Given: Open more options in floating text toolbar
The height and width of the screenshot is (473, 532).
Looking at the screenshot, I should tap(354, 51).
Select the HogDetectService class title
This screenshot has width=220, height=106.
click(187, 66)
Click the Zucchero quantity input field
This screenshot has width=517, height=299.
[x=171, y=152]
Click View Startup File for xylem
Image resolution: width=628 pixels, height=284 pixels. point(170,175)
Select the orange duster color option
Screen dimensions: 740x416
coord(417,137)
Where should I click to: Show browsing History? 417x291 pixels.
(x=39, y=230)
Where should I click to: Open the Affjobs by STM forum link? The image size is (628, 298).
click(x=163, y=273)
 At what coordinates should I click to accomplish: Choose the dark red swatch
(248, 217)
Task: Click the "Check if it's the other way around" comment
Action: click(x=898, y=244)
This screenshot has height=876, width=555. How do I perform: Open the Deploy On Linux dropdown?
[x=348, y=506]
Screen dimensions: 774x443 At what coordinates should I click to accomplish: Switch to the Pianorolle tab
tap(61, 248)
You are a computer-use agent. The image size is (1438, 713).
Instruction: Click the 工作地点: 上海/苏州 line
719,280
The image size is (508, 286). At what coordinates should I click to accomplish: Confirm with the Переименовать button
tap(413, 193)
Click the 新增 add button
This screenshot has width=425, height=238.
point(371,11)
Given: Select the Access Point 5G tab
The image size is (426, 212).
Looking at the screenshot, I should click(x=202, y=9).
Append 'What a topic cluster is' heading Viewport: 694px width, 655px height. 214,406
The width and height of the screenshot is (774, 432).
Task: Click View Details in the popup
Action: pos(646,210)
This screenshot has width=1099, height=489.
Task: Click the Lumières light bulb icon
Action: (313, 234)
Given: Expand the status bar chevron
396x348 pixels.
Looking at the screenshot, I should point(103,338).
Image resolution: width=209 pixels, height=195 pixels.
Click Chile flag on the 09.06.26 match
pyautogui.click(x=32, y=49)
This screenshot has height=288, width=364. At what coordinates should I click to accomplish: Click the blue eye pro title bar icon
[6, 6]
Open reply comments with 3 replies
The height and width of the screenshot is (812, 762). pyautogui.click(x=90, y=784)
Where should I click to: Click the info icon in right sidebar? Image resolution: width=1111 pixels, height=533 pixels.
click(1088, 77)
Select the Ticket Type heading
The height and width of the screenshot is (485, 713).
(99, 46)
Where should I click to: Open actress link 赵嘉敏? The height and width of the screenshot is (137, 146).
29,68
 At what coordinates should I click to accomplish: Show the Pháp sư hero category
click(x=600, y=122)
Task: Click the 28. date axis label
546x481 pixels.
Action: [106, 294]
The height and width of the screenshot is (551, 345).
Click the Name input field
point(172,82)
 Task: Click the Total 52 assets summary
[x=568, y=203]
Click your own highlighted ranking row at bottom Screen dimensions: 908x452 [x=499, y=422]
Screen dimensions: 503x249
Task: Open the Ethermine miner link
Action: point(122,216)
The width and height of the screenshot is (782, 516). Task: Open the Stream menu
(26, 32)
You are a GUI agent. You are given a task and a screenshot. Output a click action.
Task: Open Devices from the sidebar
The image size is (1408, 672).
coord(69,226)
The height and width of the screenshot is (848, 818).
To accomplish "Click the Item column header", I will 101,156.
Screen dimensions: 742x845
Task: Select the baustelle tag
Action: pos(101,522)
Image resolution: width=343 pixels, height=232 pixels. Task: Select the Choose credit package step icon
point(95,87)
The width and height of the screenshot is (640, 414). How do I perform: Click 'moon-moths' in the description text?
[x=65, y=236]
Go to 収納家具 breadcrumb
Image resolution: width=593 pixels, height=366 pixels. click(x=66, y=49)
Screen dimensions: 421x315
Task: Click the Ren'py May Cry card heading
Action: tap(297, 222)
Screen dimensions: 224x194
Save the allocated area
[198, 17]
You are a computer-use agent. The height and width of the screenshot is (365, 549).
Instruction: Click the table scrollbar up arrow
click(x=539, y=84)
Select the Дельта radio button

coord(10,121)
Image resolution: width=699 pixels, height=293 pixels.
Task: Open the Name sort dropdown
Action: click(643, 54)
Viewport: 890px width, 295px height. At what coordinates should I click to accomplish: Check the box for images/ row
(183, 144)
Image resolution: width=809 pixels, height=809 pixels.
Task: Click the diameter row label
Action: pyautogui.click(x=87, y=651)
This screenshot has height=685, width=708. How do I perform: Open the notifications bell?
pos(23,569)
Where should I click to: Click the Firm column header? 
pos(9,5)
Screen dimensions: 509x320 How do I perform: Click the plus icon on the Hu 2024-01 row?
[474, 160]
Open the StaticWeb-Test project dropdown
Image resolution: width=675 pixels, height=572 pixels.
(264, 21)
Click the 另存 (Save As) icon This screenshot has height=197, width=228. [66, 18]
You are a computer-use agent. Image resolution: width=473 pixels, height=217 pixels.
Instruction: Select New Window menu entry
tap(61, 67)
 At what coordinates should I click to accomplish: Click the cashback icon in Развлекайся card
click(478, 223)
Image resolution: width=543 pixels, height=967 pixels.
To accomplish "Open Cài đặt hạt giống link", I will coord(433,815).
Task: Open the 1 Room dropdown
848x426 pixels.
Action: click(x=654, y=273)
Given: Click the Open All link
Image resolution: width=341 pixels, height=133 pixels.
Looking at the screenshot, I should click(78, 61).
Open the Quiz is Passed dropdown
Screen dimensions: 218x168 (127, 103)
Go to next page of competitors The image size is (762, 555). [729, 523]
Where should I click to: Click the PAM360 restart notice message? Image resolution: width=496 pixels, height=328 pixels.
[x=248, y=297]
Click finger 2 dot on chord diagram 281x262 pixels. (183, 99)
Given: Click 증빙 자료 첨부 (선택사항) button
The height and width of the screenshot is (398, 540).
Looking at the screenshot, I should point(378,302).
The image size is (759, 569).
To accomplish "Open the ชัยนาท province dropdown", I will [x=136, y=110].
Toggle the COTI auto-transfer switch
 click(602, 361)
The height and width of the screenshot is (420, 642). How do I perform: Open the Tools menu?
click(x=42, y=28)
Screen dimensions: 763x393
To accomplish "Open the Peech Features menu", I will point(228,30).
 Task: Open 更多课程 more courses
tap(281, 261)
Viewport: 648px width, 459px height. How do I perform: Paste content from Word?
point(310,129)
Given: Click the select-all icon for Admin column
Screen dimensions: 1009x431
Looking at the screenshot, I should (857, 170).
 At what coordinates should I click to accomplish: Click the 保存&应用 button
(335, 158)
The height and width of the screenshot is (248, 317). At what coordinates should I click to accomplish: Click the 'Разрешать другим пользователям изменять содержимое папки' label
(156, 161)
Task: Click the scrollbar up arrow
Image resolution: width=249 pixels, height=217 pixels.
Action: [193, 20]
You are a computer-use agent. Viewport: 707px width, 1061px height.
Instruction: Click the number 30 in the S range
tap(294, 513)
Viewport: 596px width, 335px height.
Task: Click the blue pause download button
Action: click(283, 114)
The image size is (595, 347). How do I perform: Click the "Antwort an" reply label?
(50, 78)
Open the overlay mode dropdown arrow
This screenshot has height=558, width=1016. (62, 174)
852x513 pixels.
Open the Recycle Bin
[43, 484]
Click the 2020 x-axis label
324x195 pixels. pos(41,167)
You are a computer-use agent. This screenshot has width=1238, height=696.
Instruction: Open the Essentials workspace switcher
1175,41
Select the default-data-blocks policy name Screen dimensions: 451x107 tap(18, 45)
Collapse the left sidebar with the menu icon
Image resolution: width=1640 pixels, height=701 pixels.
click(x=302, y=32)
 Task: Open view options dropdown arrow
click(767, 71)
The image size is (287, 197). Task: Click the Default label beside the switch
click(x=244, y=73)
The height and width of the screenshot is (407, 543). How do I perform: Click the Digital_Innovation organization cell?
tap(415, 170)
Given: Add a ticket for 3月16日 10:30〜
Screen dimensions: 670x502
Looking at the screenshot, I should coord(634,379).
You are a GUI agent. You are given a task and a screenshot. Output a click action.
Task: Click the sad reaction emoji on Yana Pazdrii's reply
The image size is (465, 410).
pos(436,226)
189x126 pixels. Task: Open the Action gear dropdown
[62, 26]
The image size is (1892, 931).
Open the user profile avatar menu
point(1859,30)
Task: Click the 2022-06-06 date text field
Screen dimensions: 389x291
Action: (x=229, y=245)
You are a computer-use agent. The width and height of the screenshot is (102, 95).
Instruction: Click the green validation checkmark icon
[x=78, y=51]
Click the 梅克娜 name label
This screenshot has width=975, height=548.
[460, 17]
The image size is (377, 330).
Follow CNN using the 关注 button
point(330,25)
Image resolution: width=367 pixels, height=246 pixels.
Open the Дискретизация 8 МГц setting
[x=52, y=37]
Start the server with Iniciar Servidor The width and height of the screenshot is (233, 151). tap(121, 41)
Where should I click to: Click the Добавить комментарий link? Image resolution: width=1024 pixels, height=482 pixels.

══════════

#### What to produce:
Word for word, quote the lines from the line containing "The image size is (287, 197)." through the end of the material, both included, and nothing else.

#### Solution for this exercise:
The image size is (287, 197). Task: Click the Default label beside the switch
click(x=244, y=73)
The height and width of the screenshot is (407, 543). How do I perform: Click the Digital_Innovation organization cell?
tap(415, 170)
Given: Add a ticket for 3月16日 10:30〜
Screen dimensions: 670x502
Looking at the screenshot, I should coord(634,379).
You are a GUI agent. You are given a task and a screenshot. Output a click action.
Task: Click the sad reaction emoji on Yana Pazdrii's reply
The image size is (465, 410).
pos(436,226)
189x126 pixels. Task: Open the Action gear dropdown
[62, 26]
The image size is (1892, 931).
Open the user profile avatar menu
point(1859,30)
Task: Click the 2022-06-06 date text field
Screen dimensions: 389x291
Action: (x=229, y=245)
You are a computer-use agent. The width and height of the screenshot is (102, 95).
Instruction: Click the green validation checkmark icon
[x=78, y=51]
Click the 梅克娜 name label
This screenshot has width=975, height=548.
[460, 17]
The image size is (377, 330).
Follow CNN using the 关注 button
point(330,25)
Image resolution: width=367 pixels, height=246 pixels.
Open the Дискретизация 8 МГц setting
[x=52, y=37]
Start the server with Iniciar Servidor The width and height of the screenshot is (233, 151). tap(121, 41)
Where should I click to: Click the Добавить комментарий link? Image resolution: width=1024 pixels, height=482 pixels.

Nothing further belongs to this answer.